These three organizations had a number of characteristics in common:
- Hypercomplexity – extreme variety of components, systems, and levels.
- Tight coupling – reciprocal interdependence across many units and levels.
- Extreme hierarchical differentiation – multiple levels, each with its own elaborate control and regulating mechanisms.
- Large numbers of decision makers in complex communication networks – characterized by redundancy in control and information systems.
- Degree of accountability that does not exist in most organizations – substandard performance or deviations from standard procedures meet with severe adverse consequences.
- High frequency of immediate feedback about decisions.
- Compressed time factors – cycles of major activities are measured in seconds.
- More than one critical outcome that must happen simultaneously – simultaneity signifies both the complexity of operations as well as the inability to withdraw or modify operations decisions.
- Preoccupation with Failure
- Reluctance to Simplify
- Sensitivity to Operations
- Commitment to Resilience
- Deference to Expertise
Today, I want to focus on something called peer review. I am not talking about the "peer review" that occurs when scientists and clinician-investigators submit their study findings for publication in journals. Peer review, in the current context, involves the process by which a physician's quality of care or professional behavior is reviewed by his or her colleagues (i.e., his or her peers) to determine if the quality of care or professional behavior meets certain standards of care. Importantly, the U.S. legal system and other regulatory bodies, such as the Joint Commission, provide certain safeguards to protect the findings of peer review from being used in a malpractice lawsuit.

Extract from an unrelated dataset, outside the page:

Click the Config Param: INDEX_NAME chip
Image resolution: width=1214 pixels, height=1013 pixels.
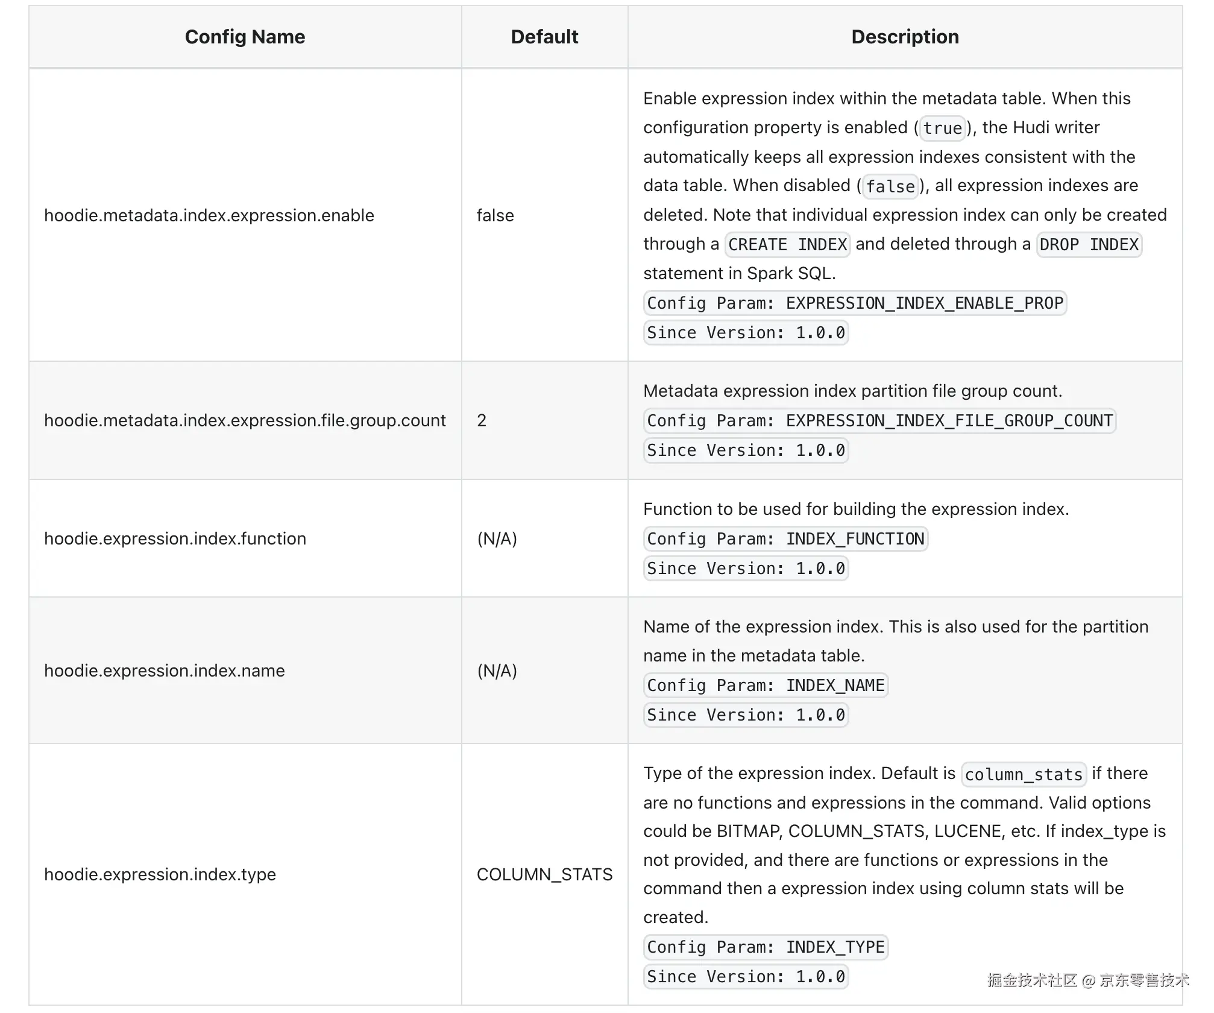coord(766,685)
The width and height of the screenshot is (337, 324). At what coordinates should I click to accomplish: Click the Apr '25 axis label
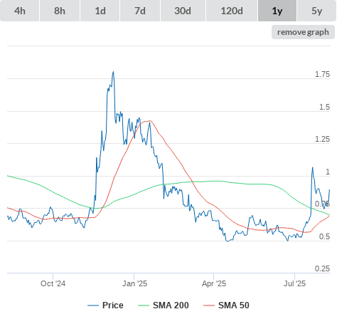click(214, 283)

Peer review is important - who better to review a physician's clinical performance than a fellow physician, someone who knows and fully understands what it is like to practice in a certain clinical environment. I have heard a number of physicians state that if their performance was going to be graded, it better be graded by a physician!
Are their examples of peer review in High Reliability Organizations? Absolutely! As it turns out, virtually every single carrier landing that a pilot in the U.S. Navy makes is graded by a peer - a fellow pilot. The pilot who does the grading is affectionately known as "Paddles" - in the early days of Naval aviation, before the advent of computerized landing systems, pilots were guided on to the aircraft carrier by a fellow pilot (who also graded the landing) using handheld paddles (see the picture below of the character "Beer Barrel" from the classic movie, The Bridges of Toko Ri):
Now that there are computerized landing systems, "Paddles" (the Landing Safety Officer, or LSO)sole function is to grade each pilot's landing - in other words, peer review!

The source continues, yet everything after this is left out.